Write the next part of the mailing-list letter on non-tenured faculty and university governance, starting after its final sentence.

→ **SOURCE DOCUMENT**:

╔══

Dear List Members,
In reply to Dr. Refling's comments, I thought that her urging the
importance of non-tenured faculty having a political voice in departmental
and university policy-making was very perceptive. Now in my fifth year
teaching as a "visiting," (at three different institutions) I am still
amazed that no one invites me to sit on departmental committees let alone
the fact that I have no voting voice in the faculty senates. Perhaps a
temporary employee might feel smug at not having to do the service that
tenured faculty does, but I for one really feel marginalized and inferior
by this lack of contact with the day-to-day issues of running a
department. "Proletariate" is the perfect description. With certain
industries now trying to emulate the Japanese model of including line
workers in management decisions, it is amazing to me that higher education
--where one would hope to find cutting edge thinking-- allows a huge mass
of its employees to remain in the dark about upper-level decisions. All
the better to control /exploit us, I suppose.
I have also observed (in an institution that shall remain unnamed)
dreadful exploitation of TENURED faculty who are denied pay raises and
promotions probably so that new hires can be given competitive salaries.

╚══

→ **ENTRIES SHOWN**:
╔══

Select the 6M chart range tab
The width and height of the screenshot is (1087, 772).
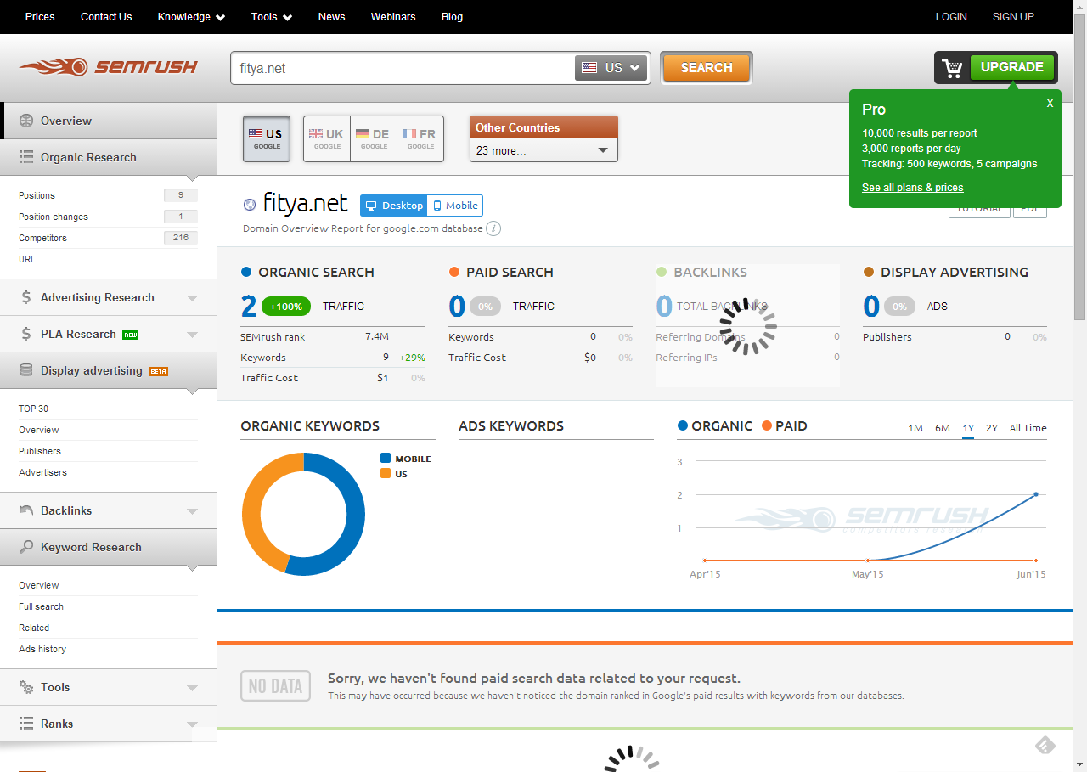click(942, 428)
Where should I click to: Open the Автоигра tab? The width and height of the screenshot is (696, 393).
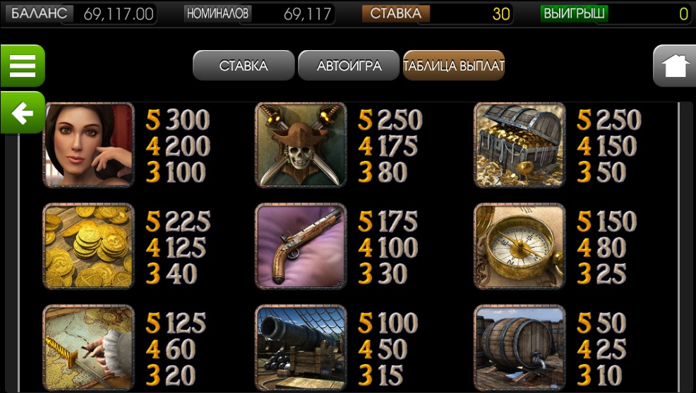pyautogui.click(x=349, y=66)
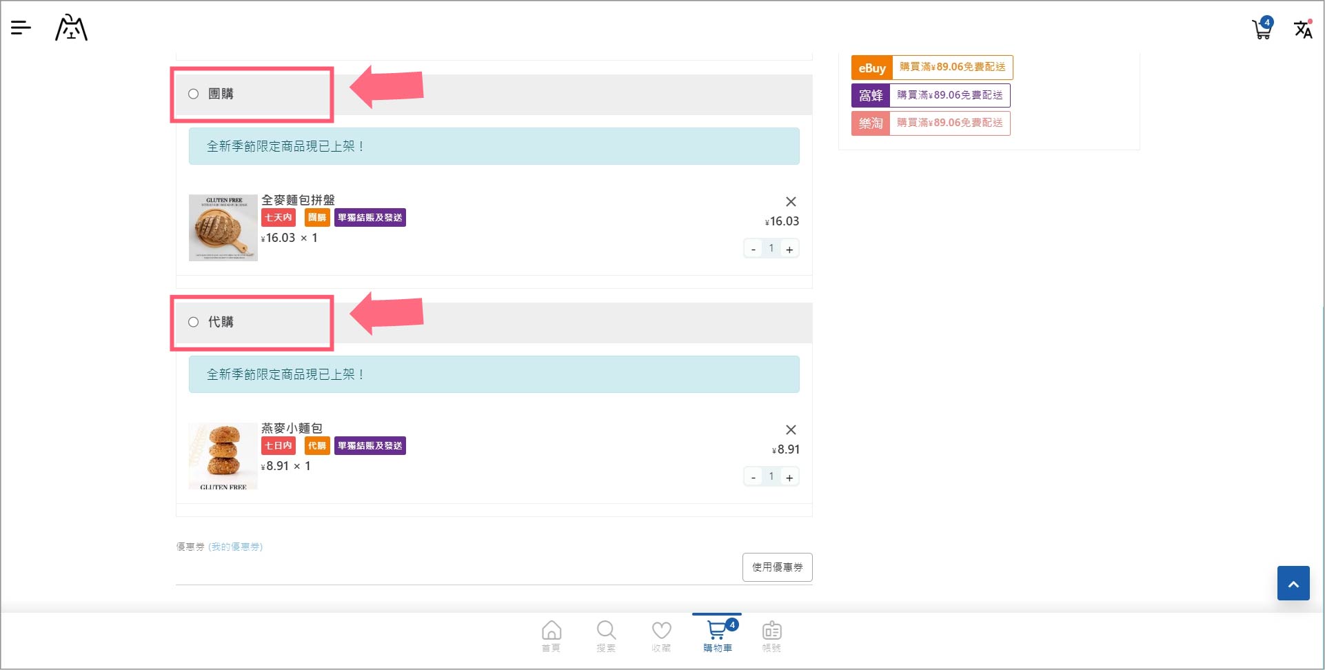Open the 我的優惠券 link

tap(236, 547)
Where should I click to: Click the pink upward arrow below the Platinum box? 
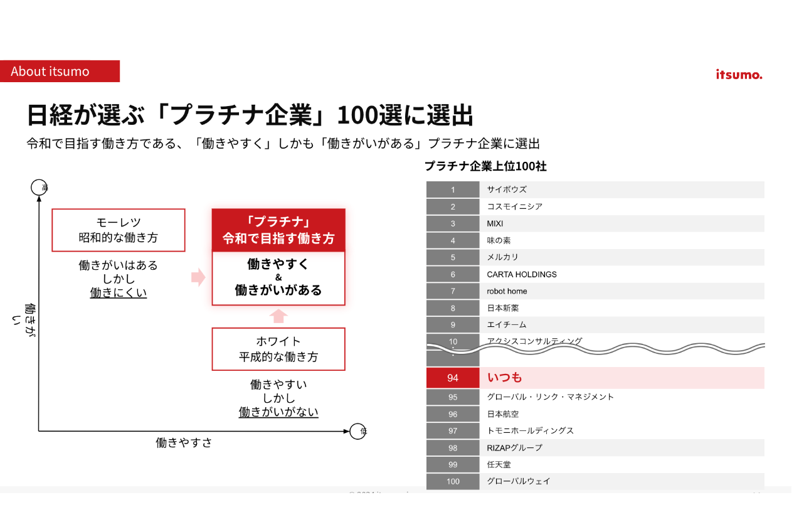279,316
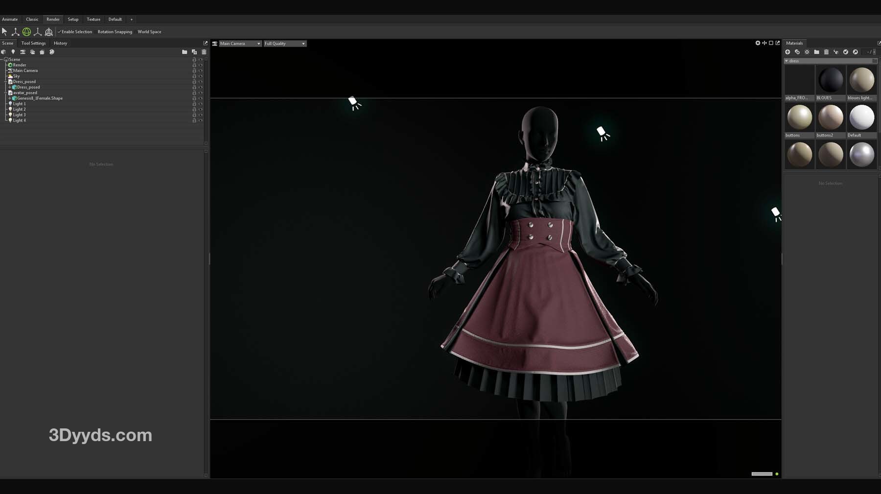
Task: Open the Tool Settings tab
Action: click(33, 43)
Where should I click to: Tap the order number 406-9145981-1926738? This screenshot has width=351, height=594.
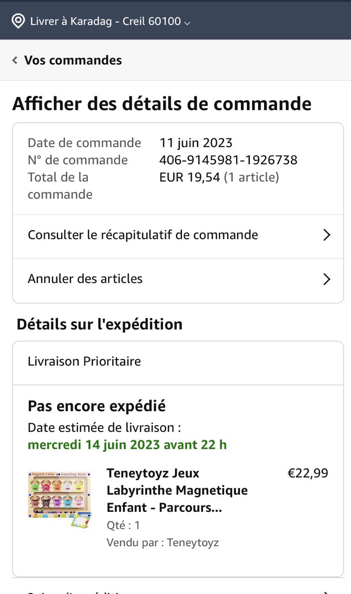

╚══

→ **REPLY TO THE EXERCISE**:
The phenomenon of "wage compression" as it is called: even full professors
who were good teachers, won research grants, attended conferences and
showed evidence of being "active" in the profession fell into this pit.
My point is that, to follow up on Dr. Refling's call for political voice
and unionization, even the tenured-level faculty should begin thinking in
these terms. As Refling states, quite correctly I believe, there is no
time-clock to punch and so we willing bow our backs, assigning ourselves
more and more tasks to accomplish to make ourselves better professionals
or perhaps to be more competitive or win promotions, but who is dictating
these long hours and personal sacrifices? Also, I would like to point out
one difference between a professional in the private sector putting in
60-hour workweeks and an academic doing so: the financial rewards are
much greater or much more likely to be forthcoming in the private sector
(I am speaking as a person with managerial experience on more than one
occasion).
In accademia, especially in the humanities, a grueling schedule of high
productivity does not net percent raises, profit-sharing, etc., but
results in scholarly publications or contributions to which no price tag
is attached. Ideally, publications/service help earn raises and
promotions, but since there is no clear formula on this, by doing more and
more are we not simply driving up the expectations of administrators and
hiring committees, increasing the amount it takes to be a player in the
game, without any guarantee of job security or financial reward.
Just some ruminations...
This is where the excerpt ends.